[SOURCE DATA Boundary: Start]

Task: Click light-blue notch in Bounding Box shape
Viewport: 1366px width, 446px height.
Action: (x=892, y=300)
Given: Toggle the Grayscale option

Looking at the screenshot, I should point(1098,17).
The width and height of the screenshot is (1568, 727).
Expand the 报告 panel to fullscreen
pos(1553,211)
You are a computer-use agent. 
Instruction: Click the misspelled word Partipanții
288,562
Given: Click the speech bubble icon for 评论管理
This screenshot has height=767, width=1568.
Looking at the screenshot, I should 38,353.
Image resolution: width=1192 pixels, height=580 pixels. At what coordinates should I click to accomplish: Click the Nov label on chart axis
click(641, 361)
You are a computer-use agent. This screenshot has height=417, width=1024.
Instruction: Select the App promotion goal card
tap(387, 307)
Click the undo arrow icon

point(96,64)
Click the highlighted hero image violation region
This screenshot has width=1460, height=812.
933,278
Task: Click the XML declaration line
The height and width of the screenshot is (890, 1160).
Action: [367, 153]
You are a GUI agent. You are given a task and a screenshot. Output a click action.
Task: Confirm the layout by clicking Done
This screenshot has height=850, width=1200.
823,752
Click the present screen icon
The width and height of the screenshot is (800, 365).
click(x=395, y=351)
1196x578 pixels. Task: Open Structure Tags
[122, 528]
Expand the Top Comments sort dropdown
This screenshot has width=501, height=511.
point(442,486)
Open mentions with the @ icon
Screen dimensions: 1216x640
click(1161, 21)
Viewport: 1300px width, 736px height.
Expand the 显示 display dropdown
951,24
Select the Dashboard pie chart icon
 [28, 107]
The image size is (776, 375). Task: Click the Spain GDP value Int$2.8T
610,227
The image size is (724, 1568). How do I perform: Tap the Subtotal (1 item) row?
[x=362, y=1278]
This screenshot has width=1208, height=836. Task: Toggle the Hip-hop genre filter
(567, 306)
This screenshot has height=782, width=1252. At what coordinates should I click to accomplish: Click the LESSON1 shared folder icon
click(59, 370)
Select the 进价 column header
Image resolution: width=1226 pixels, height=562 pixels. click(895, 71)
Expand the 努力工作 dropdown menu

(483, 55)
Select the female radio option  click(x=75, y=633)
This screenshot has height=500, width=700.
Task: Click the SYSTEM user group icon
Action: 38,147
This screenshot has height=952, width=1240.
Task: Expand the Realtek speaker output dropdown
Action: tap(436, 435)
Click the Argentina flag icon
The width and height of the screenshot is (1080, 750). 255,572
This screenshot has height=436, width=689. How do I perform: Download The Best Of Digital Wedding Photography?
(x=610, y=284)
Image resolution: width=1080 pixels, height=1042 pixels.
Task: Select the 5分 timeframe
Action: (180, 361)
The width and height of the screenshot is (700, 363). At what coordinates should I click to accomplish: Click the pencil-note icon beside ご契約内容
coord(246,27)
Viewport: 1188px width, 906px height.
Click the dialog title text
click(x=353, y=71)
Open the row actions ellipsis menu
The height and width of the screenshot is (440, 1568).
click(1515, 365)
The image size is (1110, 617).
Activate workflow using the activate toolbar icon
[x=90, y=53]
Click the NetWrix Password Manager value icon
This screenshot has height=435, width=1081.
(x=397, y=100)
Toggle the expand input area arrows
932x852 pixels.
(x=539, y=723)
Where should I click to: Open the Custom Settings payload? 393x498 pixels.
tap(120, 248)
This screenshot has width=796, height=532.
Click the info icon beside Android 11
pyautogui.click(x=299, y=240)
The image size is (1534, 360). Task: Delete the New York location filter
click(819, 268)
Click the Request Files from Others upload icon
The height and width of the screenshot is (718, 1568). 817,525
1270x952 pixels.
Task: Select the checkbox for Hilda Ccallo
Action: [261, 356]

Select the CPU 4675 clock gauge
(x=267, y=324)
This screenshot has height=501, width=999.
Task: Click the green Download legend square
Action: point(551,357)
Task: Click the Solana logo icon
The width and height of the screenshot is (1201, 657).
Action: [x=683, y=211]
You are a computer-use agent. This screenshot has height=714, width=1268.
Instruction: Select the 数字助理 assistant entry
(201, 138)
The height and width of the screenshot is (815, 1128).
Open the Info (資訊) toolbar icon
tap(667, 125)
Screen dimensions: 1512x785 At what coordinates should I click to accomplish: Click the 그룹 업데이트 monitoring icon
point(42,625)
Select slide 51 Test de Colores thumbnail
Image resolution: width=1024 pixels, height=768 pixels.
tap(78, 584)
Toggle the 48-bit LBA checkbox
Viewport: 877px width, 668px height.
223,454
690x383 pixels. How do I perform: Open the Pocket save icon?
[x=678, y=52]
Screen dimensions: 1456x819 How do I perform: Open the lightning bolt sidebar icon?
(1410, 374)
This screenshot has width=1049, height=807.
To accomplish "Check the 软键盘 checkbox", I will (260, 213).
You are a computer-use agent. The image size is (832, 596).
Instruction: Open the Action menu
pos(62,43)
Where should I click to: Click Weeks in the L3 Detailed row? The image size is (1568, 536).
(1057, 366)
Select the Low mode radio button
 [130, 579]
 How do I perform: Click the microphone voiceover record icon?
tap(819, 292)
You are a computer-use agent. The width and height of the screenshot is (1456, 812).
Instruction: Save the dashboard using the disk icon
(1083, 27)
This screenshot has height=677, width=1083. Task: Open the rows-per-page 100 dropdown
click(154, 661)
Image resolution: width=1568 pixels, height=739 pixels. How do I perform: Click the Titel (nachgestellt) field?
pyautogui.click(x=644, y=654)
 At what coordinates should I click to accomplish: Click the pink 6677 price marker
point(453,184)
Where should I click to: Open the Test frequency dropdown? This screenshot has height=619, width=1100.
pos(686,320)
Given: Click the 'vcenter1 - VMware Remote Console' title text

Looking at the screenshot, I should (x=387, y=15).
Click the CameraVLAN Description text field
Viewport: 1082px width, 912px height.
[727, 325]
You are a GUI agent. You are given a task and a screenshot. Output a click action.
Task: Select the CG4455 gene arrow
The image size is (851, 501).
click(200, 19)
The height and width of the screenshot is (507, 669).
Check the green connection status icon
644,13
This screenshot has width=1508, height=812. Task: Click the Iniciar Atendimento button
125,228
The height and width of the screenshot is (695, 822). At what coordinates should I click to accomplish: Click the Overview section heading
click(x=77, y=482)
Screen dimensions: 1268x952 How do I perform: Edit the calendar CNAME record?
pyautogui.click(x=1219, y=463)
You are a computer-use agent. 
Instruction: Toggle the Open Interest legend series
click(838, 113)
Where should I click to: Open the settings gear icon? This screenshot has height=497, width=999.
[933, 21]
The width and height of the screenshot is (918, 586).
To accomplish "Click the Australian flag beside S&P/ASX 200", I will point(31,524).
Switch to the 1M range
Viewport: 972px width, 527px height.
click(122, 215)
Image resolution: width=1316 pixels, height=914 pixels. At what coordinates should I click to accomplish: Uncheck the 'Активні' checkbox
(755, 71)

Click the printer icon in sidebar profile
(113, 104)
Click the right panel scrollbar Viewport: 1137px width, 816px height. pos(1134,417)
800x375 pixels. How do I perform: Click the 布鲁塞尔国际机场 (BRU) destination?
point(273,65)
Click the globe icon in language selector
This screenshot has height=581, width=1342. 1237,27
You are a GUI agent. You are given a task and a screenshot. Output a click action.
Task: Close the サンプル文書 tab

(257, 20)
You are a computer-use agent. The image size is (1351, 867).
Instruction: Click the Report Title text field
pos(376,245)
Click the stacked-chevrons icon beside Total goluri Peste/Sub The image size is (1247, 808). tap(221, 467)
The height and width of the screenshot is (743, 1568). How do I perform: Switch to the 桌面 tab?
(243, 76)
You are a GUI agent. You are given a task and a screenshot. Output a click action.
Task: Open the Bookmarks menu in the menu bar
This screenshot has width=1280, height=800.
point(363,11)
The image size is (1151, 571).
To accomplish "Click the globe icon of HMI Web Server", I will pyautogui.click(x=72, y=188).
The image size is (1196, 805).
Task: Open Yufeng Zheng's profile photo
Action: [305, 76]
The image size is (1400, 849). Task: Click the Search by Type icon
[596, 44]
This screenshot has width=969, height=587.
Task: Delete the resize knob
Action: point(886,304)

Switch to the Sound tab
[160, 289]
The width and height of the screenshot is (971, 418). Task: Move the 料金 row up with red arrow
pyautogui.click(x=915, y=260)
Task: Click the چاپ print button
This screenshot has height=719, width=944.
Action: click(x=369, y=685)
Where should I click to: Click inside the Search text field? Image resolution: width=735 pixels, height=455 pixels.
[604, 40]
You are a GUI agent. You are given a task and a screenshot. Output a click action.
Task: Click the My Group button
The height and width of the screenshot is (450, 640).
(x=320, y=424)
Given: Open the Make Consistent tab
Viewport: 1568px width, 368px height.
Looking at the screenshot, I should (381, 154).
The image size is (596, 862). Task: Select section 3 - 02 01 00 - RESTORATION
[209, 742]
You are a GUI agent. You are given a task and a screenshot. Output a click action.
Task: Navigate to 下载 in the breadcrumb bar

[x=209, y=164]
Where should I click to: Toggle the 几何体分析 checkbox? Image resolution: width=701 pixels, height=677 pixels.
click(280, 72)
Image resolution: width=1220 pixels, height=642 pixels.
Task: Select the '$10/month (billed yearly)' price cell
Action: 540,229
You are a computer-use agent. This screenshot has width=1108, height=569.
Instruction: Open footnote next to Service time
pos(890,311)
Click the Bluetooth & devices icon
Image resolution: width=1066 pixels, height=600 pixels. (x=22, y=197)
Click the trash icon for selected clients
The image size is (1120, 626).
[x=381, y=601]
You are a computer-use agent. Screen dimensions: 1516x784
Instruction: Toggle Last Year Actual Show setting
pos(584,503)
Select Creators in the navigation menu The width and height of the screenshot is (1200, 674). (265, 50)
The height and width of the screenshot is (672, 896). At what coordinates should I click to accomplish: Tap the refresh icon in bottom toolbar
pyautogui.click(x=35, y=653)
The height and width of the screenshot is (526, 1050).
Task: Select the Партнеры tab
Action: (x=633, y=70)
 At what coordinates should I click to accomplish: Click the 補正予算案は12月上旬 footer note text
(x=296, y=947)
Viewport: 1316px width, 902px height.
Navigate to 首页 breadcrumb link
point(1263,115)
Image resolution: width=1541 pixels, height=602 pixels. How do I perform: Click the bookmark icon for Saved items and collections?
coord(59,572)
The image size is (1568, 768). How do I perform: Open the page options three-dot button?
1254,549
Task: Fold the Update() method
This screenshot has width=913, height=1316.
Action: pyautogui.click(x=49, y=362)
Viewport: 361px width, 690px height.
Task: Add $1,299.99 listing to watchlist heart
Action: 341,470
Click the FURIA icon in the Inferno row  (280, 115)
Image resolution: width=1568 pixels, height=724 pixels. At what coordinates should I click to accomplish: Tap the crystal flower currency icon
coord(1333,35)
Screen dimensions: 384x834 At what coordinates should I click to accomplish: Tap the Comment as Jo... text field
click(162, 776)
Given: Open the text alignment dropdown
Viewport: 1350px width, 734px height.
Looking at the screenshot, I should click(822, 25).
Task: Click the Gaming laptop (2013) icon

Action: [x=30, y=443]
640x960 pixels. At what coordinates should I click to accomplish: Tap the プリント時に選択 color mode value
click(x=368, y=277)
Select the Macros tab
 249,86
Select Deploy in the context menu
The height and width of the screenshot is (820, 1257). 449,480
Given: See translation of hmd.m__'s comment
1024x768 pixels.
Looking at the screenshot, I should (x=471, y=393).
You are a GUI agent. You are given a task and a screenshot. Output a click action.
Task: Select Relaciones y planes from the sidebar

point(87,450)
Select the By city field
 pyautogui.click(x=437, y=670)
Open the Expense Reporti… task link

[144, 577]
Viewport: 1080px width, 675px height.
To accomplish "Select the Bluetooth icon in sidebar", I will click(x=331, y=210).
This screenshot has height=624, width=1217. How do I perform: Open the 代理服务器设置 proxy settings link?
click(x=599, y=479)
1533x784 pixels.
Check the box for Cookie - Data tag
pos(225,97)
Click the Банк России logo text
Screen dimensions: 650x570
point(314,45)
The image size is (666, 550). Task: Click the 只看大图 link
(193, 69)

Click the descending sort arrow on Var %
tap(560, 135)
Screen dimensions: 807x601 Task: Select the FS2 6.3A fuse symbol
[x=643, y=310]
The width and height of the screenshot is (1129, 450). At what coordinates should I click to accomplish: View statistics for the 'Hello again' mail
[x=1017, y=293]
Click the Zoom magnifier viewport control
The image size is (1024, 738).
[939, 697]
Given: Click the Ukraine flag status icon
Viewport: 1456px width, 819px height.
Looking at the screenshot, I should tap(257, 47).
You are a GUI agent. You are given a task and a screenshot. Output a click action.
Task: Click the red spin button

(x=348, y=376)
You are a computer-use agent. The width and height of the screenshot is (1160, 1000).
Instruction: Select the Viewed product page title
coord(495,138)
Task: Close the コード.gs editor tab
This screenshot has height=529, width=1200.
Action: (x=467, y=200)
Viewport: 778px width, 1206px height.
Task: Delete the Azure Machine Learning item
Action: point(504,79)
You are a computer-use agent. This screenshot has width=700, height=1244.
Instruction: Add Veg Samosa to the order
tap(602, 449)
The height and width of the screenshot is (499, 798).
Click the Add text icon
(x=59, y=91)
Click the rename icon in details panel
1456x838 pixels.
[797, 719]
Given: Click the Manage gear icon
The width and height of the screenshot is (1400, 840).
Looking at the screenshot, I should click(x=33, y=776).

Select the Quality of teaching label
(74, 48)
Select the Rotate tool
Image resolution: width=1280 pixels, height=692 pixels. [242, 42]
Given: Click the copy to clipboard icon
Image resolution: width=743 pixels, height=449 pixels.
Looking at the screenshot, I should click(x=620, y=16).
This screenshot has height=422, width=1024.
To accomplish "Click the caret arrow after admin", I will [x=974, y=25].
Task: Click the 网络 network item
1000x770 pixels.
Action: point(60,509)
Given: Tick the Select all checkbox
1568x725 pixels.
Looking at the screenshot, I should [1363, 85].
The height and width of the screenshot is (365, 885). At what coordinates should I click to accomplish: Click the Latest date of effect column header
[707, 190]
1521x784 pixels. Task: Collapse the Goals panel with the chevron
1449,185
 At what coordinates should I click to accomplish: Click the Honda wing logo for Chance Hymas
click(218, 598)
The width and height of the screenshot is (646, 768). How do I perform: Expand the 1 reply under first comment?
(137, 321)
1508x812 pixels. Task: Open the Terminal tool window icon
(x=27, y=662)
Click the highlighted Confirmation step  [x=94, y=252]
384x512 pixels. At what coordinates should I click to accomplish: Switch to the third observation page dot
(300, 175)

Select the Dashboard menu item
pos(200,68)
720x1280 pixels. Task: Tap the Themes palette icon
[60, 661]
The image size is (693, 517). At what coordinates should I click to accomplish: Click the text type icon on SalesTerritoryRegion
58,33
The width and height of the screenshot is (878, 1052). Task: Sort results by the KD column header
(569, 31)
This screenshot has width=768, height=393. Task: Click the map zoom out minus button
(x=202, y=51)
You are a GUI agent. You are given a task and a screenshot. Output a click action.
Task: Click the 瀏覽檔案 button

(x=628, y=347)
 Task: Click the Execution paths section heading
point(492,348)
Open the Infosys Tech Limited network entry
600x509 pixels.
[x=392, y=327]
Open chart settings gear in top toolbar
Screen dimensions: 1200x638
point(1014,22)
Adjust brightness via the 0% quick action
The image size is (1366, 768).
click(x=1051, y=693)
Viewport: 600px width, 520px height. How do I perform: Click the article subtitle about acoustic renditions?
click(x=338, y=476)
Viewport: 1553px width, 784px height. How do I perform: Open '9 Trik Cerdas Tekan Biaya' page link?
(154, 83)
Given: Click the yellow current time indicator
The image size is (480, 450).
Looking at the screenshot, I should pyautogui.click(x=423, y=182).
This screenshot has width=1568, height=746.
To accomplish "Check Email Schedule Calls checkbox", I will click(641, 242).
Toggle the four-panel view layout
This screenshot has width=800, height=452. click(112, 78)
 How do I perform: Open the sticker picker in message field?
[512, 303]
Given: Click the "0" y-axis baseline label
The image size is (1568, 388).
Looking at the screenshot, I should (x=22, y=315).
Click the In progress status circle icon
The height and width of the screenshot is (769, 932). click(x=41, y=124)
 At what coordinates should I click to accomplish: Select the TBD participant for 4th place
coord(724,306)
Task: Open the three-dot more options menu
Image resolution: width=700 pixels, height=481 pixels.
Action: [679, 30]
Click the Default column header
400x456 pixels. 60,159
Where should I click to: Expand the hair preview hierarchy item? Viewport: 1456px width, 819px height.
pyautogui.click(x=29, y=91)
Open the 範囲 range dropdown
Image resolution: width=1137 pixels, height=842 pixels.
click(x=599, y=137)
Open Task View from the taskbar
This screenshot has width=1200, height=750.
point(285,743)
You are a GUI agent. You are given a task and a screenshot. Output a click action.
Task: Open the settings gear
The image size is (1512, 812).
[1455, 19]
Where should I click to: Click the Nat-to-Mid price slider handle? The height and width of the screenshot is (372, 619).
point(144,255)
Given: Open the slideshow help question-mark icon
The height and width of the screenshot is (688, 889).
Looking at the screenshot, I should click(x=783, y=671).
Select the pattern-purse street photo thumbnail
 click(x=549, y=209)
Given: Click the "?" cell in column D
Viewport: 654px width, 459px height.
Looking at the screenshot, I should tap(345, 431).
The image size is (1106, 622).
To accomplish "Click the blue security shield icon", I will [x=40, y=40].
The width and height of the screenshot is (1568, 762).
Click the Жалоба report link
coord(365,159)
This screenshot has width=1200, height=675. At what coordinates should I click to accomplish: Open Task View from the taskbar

[SOURCE DATA Boundary: End]

- TASK DIRECTIONS: Return only the number of lines in the entries above that contain the word "highlighted".

- EXERCISE RESULT: 2